Raphaël Leveau: Nous procédons à une analyse de valorisation de la société sur la base de méthodes reconnues, auxquelles nous ajoutons notre « grain de sel » qui n’est autre que notre expérience dans le domaine transactionnel. En effet, la valorisation d’une société ne se limite pas à une simple application de méthodes d’évaluation, mais intègre également des facteurs spécifiques à l’industrie et à la société évaluée (santé et dynamisme du domaine d’activité, rentabilité du modèle d’affaires, facilité de la transition opérationnelles par le propriétaire, état des relations avec les « stakeholders », typologie de la transaction envisagée, etc.); facteurs qui permettront de mieux appréhender la notion de « prix », qui peut sensiblement diverger de la « juste valeur ». Nous bénéficions également d’un bon aperçu des prix de transactions qui s’effectuent sur le marché, notamment au niveau des opérations que nous chapeautons. Notre expérience « 360 degrés », liée à nos différentes casquettes et notamment nos rôles d’administrateurs de sociétés dont certaines réalisent ponctuellement des opérations d’achats et de cessions, nous permet également de voir le processus d’analyse de valeur, respectivement de prix, sous différents angles et points de vue.
Monde Economique: Quel rôle joue le réseau d’investisseurs locaux et internationaux de Berney Associés dans le processus d’achat et de vente d’entreprises ?
Raphaël Leveau: Notre réseau d’investisseurs fait partie intégrante de notre valeur ajoutée lors de notre accompagnement pour une acquisition d’entreprise, la structuration d’un financement, ou la transmission, car nous sommes en contact permanent avec des investisseurs de tout profil ; de l’investisseur privé au groupe en croissance, en passant par les fonds de private equity ; en Suisse, ou à l’étranger notamment par le biais du réseau international auquel nous sommes affiliés. L’une des clés de notre métier de conseil en fusions-acquisitions est certes de pouvoir apporter un accompagnement technique et de négociation à nos clients, mais également d’avoir la capacité d’identifier les contreparties potentielles adéquates, avec lesquelles nous bénéficions potentiellement d’un contact déjà existant.
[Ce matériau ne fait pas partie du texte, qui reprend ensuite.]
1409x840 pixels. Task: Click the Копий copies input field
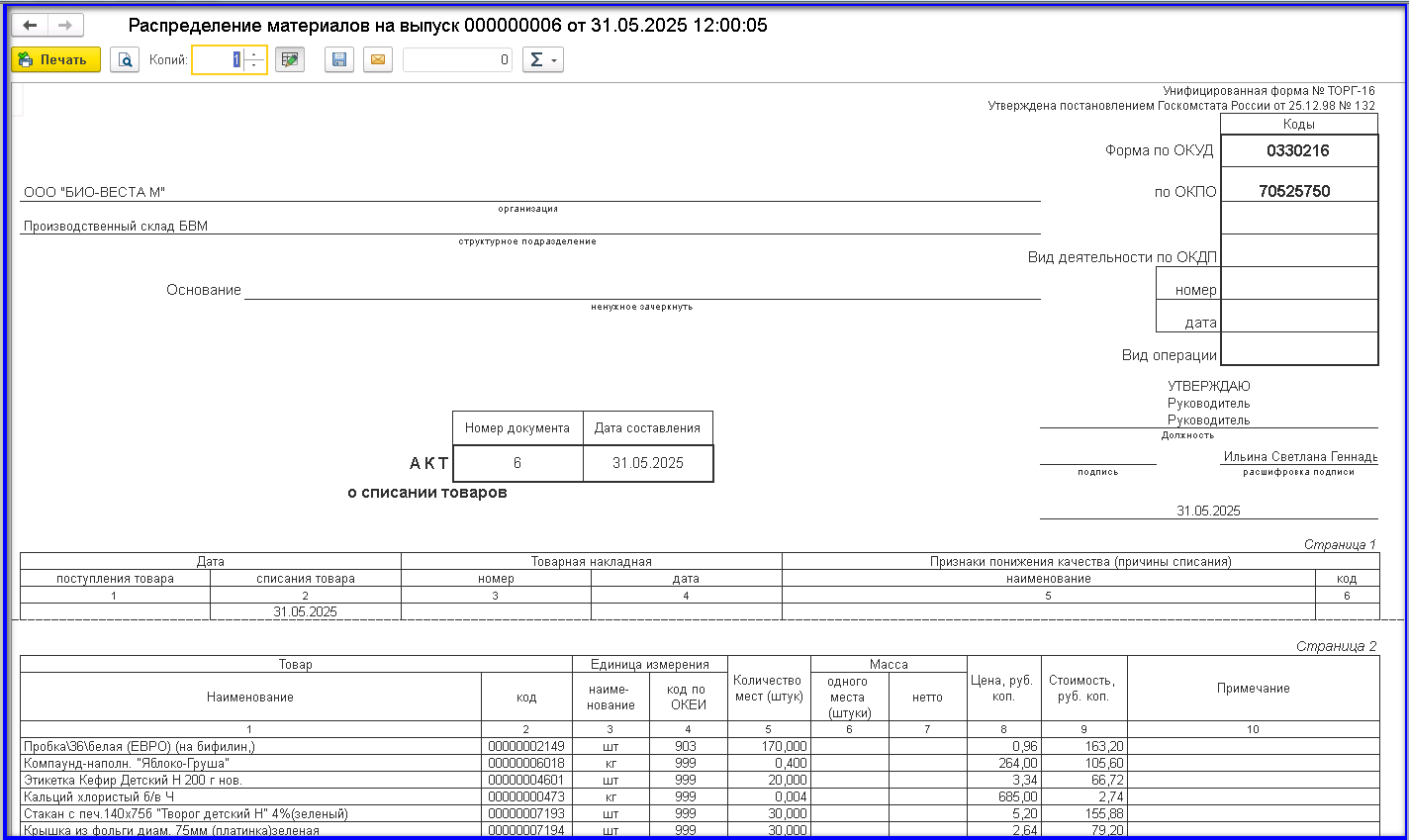(218, 60)
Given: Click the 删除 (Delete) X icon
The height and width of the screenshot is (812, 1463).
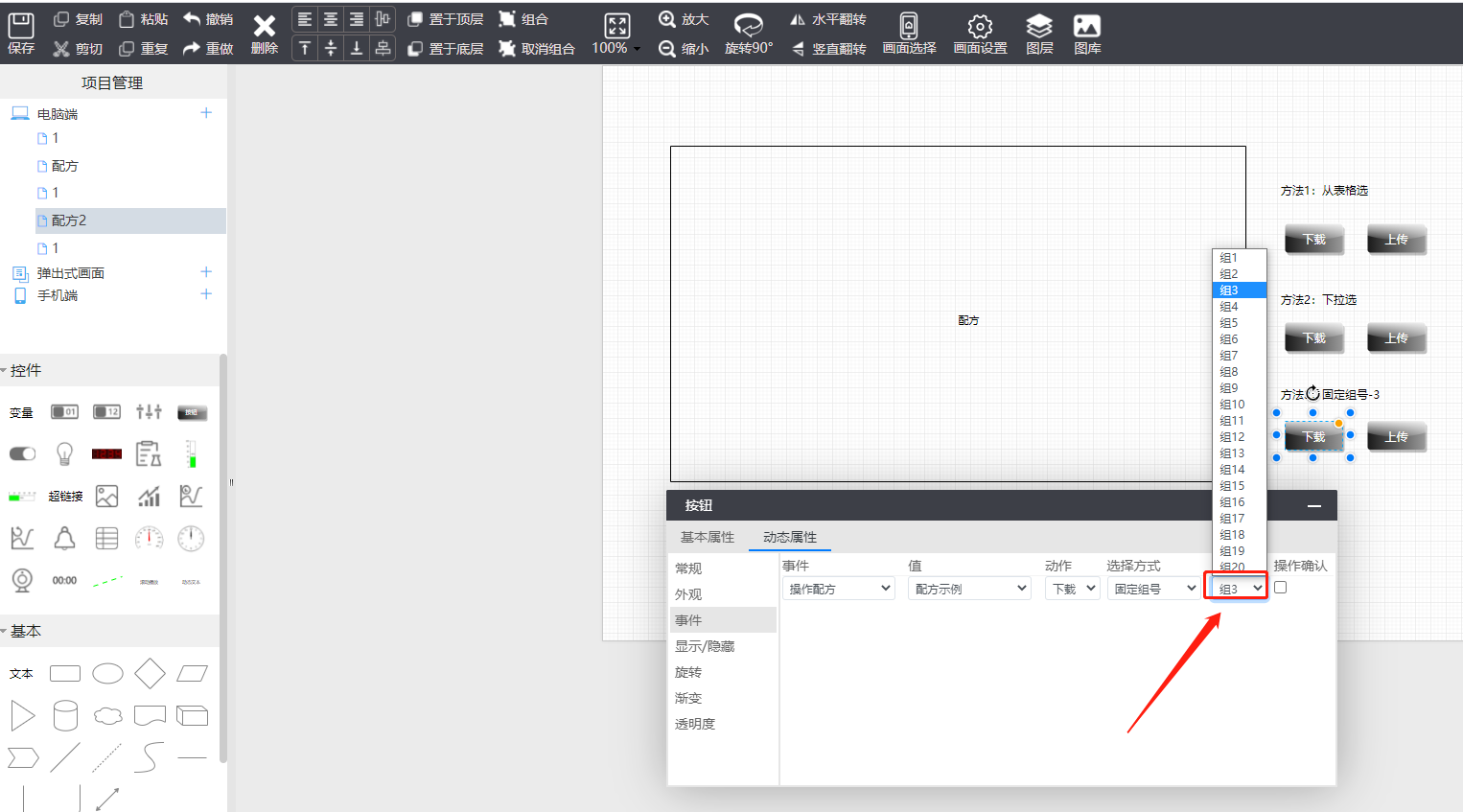Looking at the screenshot, I should [x=264, y=33].
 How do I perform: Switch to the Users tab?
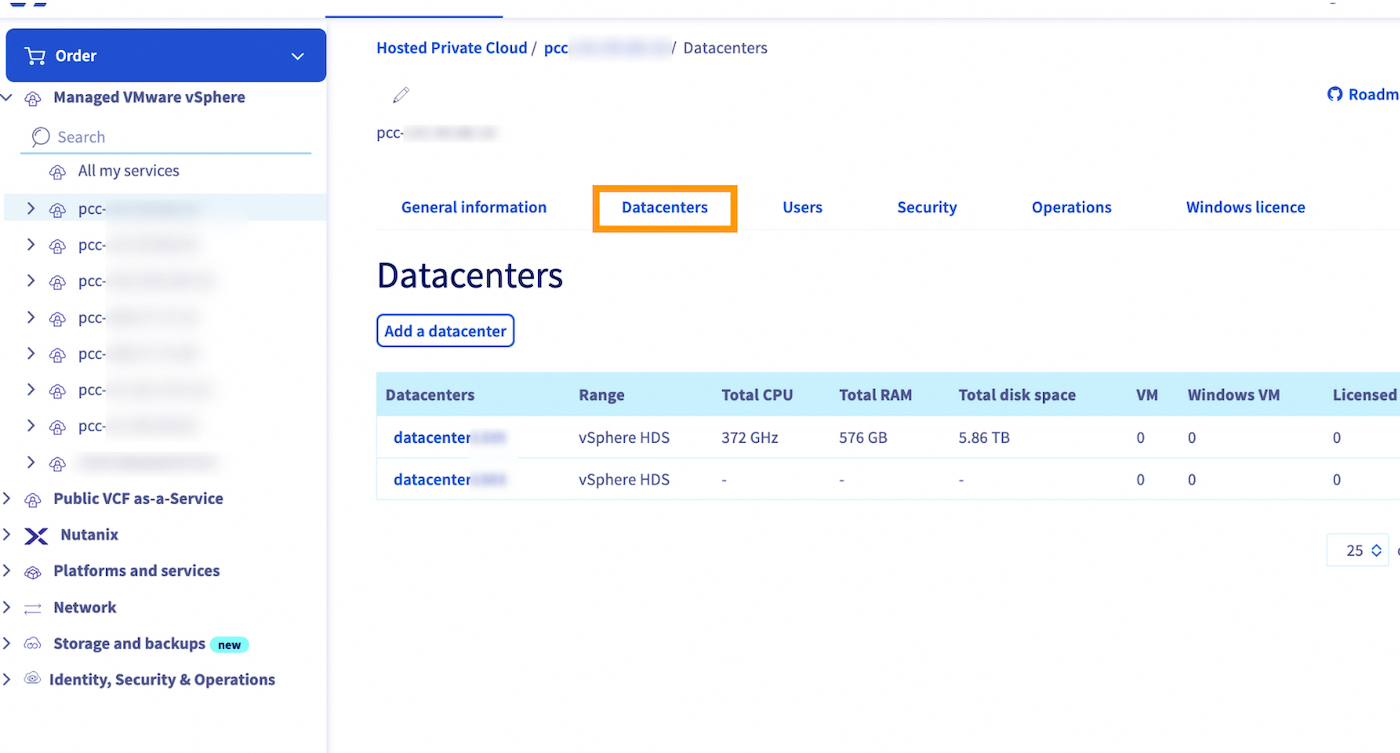point(802,207)

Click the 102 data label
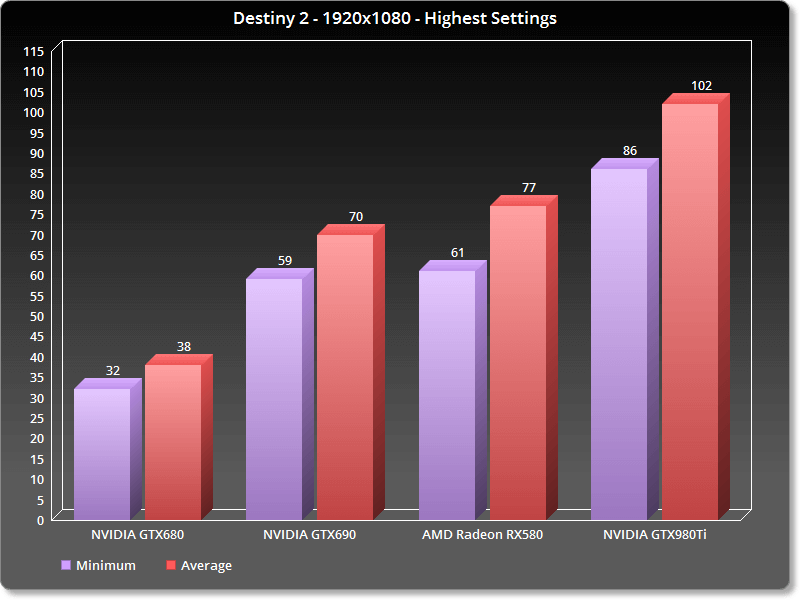(702, 86)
Monde Economique: Comment voyez-vous l’évolution du rôle du conseiller en fusions-acquisitions à l’ère de l’intelligence artificielle? Et quelles perspectives pour Berney Associés ?
Raphaël Leveau: Nous sommes en effet en train de travailler sur les opportunités que nous offre l’Intelligence Artificielle, et cela de manière transversale pour tous les métiers et prestations de services de notre groupe. Dans le cadre du métier de fusions-acquisitions, l’Intelligence Artificielle va par exemple permettre de traiter de manière différente les tâches à plus faible valeur ajoutée, telles que le traitement des données, tout en permettant de se focaliser sur les aspects à plus haute valeur ajoutée.
A titre d’exemple, la préparation de la documentation de vente (mémorandum d’information), ou encore la première compilation d’analyses de documents lors de la phase de « due diligence » (i.e. audit d’acquisition), pourraient en partie être traitées par une utilisation adéquate de l’intelligence artificielle, ce qui nécessite néanmoins de développer un apprentissage spécifique pour s’assurer de la qualité et de la robustesse de l’analyse et des éventuelles recommandations ; ne serait-ce que pour des questions de responsabilités. Ces analyses seront ensuite très utiles aux autres phases du processus qui nous semblent plus difficile à remplacer ; qui font notamment appel à l’expertise et surtout à l’expérience du terrain, tels que les aspects liés à la négociation des conditions de la transaction et la « sécurisation » de divers aspects (garanties, fiscalité, etc.). Utilisé en tant qu’outil de performance, l’Intelligence Artificielle nous permettra d’optimiser le temps passé sur des phases d’analyses spécifiques associées à un travail répétitif.